Backward induction
Backward induction is the process of reasoning backwards in time, from the end of a problem or situation, to determine a sequence of optimal actions. It proceeds by examining the last point at which a decision is to be made and then identifying what action would be most optimal at that moment. Using this information, one can then determine what to do at the second-to-last time of decision. This process continues backwards until one has determined the best action for every possible situation (i.e. for every possible information set) at every point in time. Backward induction was first used in 1875 by Cayley,who uncovered the method while trying to solve the infamous Secretary Problem.^{[1]}
In the mathematical optimization method of dynamic programming, backward induction is one of the main methods for solving the Bellman equation.^{[2]}^{[3]} In game theory, backward induction is a method used to compute subgame perfect equilibria in sequential games.^{[4]} The only difference is that optimization involves just one decision maker, who chooses what to do at each point of time, whereas game theory analyzes how the decisions of several players interact. That is, by anticipating what the last player will do in each situation, it is possible to determine what the second-to-last player will do, and so on. In the related fields of automated planning and scheduling and automated theorem proving, the method is called backward search or backward chaining. In chess it is called retrograde analysis.
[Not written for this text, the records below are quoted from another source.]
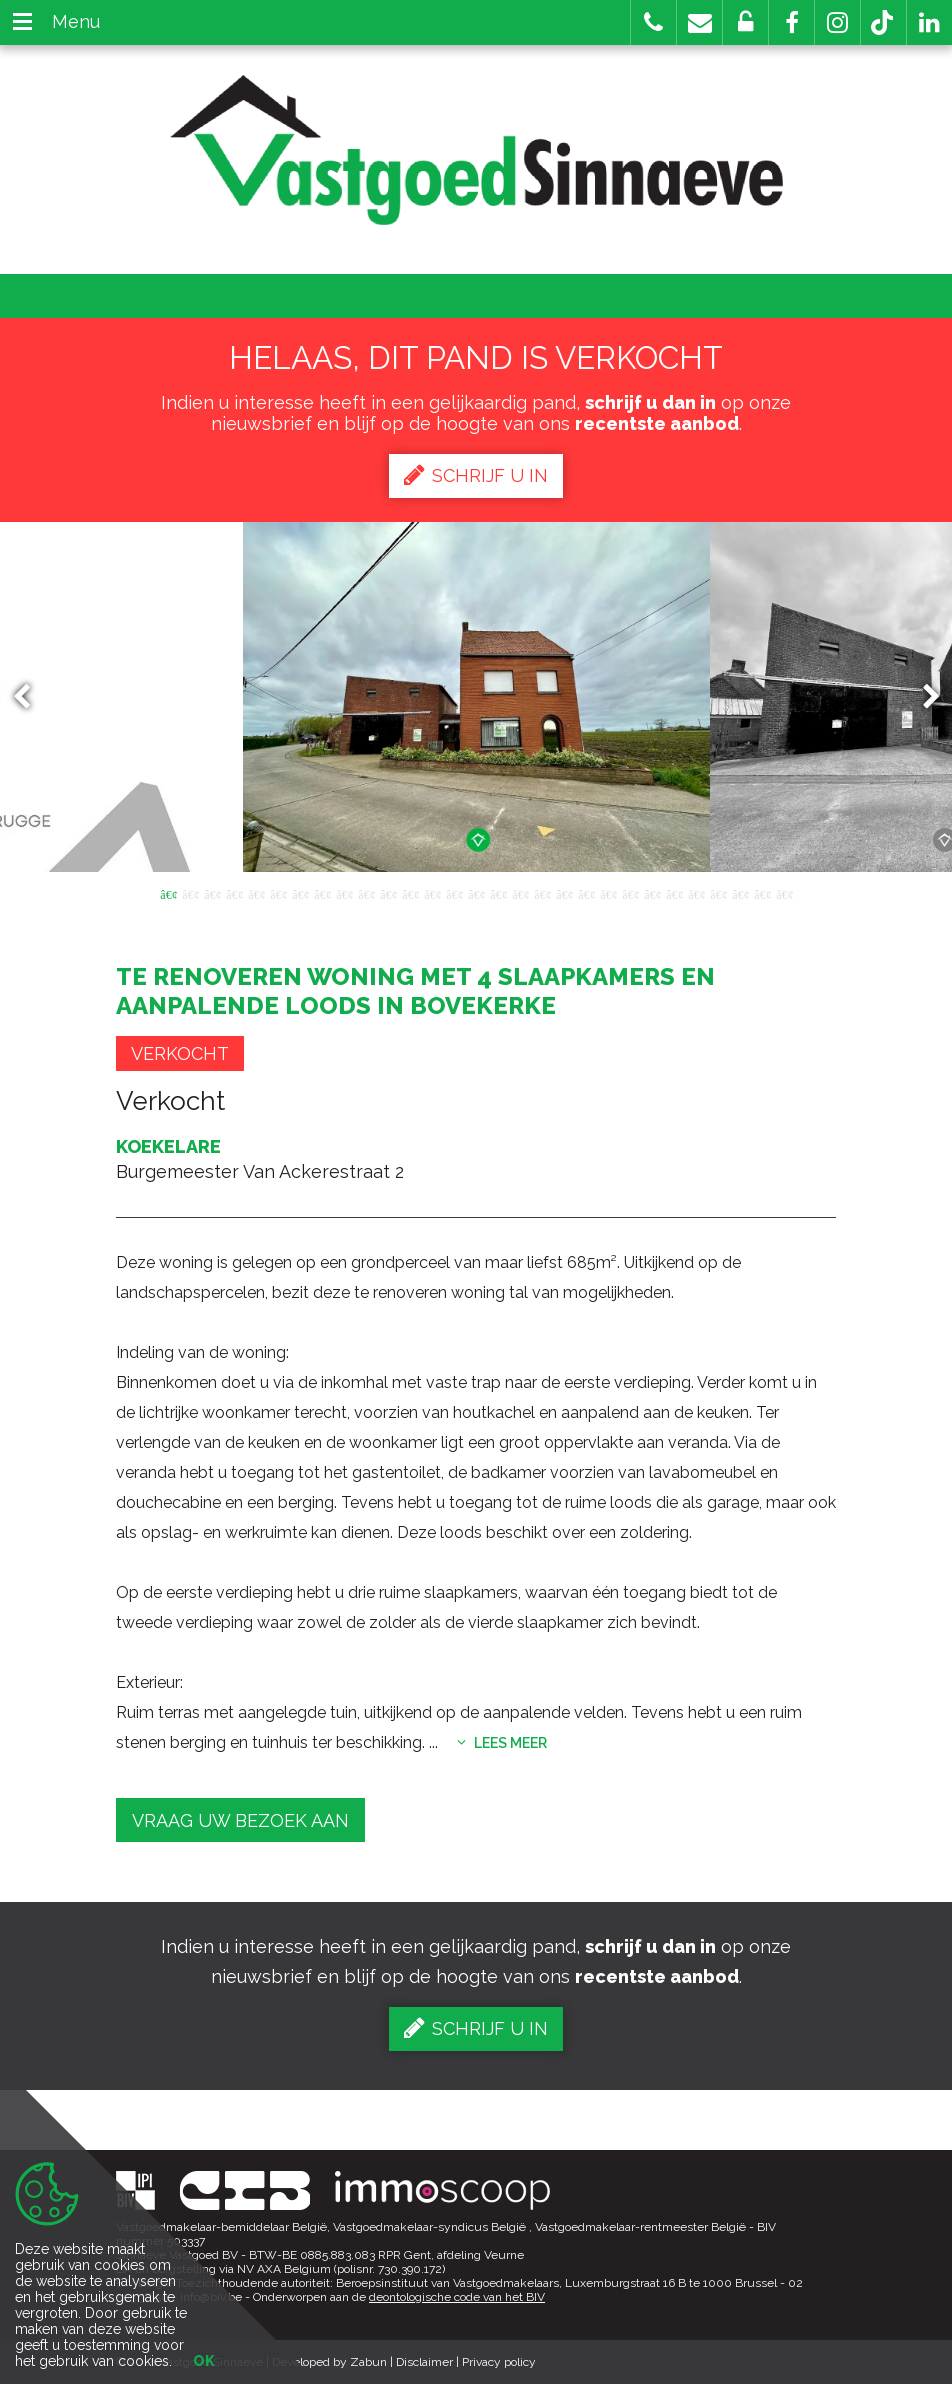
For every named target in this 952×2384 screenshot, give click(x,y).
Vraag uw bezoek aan (240, 1820)
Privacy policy (499, 2362)
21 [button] (608, 893)
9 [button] (344, 893)
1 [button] (168, 893)
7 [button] (300, 893)
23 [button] (652, 893)
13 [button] (432, 893)
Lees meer (502, 1743)
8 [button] (322, 893)
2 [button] (190, 893)
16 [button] (498, 893)
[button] (791, 22)
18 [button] (542, 893)
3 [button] (212, 893)
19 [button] (564, 893)
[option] (476, 697)
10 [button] (366, 893)
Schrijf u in (476, 475)
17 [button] (520, 893)
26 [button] (718, 893)
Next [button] (922, 697)
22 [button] (630, 893)
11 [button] (388, 893)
Backward induction has been used to solve games as long as the field of game theory has existed. John von Neumann and Oskar Morgenstern suggested solving zero-sum, two-person games by backward induction in their Theory of Games and Economic Behavior (1944), the book which established game theory as a field of study.^{[5]}^{[6]}
Backward induction in decision making: an optimal-stopping problem[edit]
Consider an unemployed person who will be able to work for ten more years t = 1,2,...,10. Suppose that each year in which he remains unemployed, he may be offered a 'good' job that pays $100, or a 'bad' job that pays $44, with equal probability (50/50). Once he accepts a job, he will remain in that job for the rest of the ten years. (Assume for simplicity that he cares only about his monetary earnings, and that he values earnings at different times equally, i.e., the discount rate is zero.)
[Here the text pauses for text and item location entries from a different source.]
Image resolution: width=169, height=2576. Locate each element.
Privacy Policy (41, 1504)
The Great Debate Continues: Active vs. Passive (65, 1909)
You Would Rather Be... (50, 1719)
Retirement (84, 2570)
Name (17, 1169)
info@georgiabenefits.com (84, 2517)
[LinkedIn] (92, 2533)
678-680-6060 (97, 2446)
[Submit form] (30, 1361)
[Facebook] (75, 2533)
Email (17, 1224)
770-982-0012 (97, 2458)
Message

Should this person accept bad jobs? To answer this question, we can reason backwards from time t = 10.
- At time 10, the value of accepting a good job is $100; the value of accepting a bad job is $44; the value of rejecting the job that is available is zero. Therefore, if he is still unemployed in the last period, he should accept whatever job he is offered at that time.
- At time 9, the value of accepting a good job is $200 (because that job will last for two years); the value of accepting a bad job is 2*$44 = $88. The value of rejecting a job offer is $0 now, plus the value of waiting for the next job offer, which will either be $44 with 50% probability or $100 with 50% probability, for an average ('expected') value of 0.5*($100+$44) = $72. Therefore, regardless of whether the job available at time 9 is good or bad, it is better to accept that offer than wait for a better one.
- At time 8, the value of accepting a good job is $300 (it will last for three years); the value of accepting a bad job is 3*$44 = $132. The value of rejecting a job offer is $0 now, plus the value of waiting for a job offer at time 9. Since we have already concluded that offers at time 9 should be accepted, the expected value of waiting for a job offer at time 9 is 0.5*($200+$88) = $144. Therefore, at time 8, it is more valuable to wait for the next offer than to accept a bad job.
It can be verified by continuing to work backwards that bad offers should only be accepted if one is still unemployed at times 9 or 10; they should be rejected at all times up to t = 8. The intuition is that if one expects to work in a job for a long time, this makes it more valuable to be picky about what job to accept.
A dynamic optimization problem of this kind is called an optimal stopping problem, because the issue at hand is when to stop waiting for a better offer. Search theory is the field of microeconomics that applies problems of this type to contexts like shopping, job search, and marriage.
Backward induction in game theory[edit]
In game theory, backward induction is a solution concept. It is a refinement of the rationality concept that are sensitive to individual information sets in the extensive-form representation of a game.^{[7]} The idea of backward induction utilize sequential rationality by identifying an optimal action for each information in a given game tree.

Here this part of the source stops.